Le Pen Concedes, Macron Wins French Election By A Landslide
Emmanuel Macron won France’s presidential election Sunday after his opponent Marine Le Pen conceded shortly after polls closed at 8 pm.
Le Pen called Macron to concede the election after the centrist candidate was projected to have won approximately 65 percent of the vote in the country’s run-off election. Reports showed a low voter turn out for an election that was considered to be a determining factor in France’s future in Europe.
— BBC Breaking News (@BBCBreaking) May 7, 2017
“A new chapter in our long history begins tonight. I want it to be one of hope and renewed confidence,” said Macron after his victory.
Le Pen noted that French citizens voted for “continuity.” She promised to create a “number one opposition force” to counter globalization in France, calling upon “all patriots to join” her new movement.
The 39-year-old Macron is France’s youngest leader since Napoleon Bonaparte and comes into office as a relative unknown with limited political experience as a former economic minister.
Le Pen, a known skeptic of the European Union, has long advocated for a “France-first” policy, specifically regarding immigration and economics. She warned in March that the EU “will die” and promised a referendum on France’s membership in the union.

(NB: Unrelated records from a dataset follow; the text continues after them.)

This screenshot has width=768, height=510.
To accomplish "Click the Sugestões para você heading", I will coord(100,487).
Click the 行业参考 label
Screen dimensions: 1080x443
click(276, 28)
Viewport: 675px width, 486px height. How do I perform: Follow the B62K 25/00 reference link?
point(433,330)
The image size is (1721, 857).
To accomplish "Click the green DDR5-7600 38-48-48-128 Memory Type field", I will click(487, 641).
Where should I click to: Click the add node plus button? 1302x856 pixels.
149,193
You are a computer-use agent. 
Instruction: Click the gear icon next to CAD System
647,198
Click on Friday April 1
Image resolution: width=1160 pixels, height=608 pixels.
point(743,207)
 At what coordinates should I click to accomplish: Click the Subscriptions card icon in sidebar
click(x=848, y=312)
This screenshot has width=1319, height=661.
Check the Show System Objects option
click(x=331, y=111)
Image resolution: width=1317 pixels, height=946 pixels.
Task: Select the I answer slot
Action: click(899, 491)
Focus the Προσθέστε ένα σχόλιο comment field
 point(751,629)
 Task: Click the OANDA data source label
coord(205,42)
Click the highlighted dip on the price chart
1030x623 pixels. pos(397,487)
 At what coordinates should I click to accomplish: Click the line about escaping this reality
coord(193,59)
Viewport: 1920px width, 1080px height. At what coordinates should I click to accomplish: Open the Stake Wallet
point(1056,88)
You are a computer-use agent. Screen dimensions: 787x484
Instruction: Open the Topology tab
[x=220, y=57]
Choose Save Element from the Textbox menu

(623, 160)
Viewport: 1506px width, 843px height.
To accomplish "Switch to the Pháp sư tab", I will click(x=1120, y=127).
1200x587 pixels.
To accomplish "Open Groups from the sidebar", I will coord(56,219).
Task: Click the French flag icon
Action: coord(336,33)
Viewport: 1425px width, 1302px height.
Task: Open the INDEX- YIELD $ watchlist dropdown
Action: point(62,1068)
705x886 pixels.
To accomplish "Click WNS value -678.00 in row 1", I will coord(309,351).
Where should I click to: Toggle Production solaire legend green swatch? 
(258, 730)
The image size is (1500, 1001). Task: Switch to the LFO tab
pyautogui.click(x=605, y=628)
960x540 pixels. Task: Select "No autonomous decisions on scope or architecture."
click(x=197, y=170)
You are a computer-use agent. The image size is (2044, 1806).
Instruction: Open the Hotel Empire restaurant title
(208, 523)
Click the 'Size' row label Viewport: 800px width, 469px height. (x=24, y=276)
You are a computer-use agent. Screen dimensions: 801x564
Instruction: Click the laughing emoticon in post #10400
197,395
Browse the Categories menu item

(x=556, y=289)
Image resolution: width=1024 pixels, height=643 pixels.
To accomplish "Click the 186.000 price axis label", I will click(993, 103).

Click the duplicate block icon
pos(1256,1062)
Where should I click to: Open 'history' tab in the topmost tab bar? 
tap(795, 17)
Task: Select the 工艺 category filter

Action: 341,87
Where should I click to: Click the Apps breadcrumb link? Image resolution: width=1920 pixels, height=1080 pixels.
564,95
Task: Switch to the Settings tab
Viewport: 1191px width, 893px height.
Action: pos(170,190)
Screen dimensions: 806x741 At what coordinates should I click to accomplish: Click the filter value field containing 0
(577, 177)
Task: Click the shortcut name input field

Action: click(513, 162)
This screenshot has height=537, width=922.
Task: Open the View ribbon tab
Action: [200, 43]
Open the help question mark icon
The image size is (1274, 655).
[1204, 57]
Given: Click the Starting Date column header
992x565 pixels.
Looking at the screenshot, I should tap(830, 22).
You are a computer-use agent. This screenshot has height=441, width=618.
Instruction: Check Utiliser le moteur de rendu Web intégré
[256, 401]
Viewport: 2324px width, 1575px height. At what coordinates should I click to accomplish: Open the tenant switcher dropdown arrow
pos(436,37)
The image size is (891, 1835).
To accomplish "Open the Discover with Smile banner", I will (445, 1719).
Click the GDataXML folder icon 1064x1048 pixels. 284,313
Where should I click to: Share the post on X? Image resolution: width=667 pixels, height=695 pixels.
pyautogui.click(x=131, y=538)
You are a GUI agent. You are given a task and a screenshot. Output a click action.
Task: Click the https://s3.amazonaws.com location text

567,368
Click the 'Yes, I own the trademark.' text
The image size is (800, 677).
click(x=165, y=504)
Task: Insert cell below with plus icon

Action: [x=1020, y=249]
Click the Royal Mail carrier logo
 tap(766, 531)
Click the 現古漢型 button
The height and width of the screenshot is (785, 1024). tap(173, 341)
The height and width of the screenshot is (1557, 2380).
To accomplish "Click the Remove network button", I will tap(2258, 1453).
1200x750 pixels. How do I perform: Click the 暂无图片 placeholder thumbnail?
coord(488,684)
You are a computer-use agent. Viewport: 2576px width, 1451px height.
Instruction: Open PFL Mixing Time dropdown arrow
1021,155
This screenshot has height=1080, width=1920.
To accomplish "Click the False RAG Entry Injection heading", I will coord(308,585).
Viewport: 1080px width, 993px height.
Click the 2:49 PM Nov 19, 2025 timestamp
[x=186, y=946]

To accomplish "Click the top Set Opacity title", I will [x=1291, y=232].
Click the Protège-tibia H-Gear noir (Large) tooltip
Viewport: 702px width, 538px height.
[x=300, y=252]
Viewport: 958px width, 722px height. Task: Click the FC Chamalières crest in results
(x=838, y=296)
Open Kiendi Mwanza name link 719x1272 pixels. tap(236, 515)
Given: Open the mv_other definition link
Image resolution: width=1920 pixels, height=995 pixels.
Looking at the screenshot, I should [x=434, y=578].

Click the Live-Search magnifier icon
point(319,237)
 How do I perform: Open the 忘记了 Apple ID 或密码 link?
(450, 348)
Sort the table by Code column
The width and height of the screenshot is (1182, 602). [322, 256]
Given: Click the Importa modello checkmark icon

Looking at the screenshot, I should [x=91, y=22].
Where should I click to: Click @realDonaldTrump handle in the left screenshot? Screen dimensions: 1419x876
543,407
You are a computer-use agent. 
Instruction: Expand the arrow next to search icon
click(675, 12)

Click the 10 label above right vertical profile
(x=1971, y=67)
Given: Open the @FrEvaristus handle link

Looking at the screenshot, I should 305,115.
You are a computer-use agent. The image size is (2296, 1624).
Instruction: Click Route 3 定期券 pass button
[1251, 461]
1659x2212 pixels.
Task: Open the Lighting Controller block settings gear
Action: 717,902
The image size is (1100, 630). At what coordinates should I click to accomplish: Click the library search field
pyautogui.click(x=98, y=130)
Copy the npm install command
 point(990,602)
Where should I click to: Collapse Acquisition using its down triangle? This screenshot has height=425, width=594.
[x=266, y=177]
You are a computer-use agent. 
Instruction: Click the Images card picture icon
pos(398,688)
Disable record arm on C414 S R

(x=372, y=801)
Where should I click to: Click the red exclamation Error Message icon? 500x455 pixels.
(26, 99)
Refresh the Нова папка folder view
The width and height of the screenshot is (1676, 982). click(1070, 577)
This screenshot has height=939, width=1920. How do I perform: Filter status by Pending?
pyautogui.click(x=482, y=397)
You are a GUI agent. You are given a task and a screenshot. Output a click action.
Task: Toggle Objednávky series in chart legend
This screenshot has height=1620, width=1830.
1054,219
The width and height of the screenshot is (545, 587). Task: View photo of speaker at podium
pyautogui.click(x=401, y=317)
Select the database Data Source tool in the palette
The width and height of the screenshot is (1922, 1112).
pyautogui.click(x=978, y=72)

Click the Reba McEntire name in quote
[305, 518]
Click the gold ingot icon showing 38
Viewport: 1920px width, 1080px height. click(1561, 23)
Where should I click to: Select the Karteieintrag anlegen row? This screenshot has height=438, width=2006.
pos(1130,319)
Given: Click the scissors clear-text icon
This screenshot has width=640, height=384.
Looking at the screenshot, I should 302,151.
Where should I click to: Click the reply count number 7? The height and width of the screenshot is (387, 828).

Macron promoted a more pro-business and pro-European policy, although he has called for EU reforms. He told the BBC last week that he would have a “mandate” the day after the election to reexamine France’s place in the union. Failure to do so would lead to a “Frexit” or a win for the National Front, he added.
Macron’s electoral battle is not over. French citizens will once again go to the polls in June for parliamentary elections. Election analysts claimed that Macron would need at least 60 percent of the vote in the run-off in order to properly implement his centrist policies. Le Pen said she will be “at the head” of the fight leading up to the election.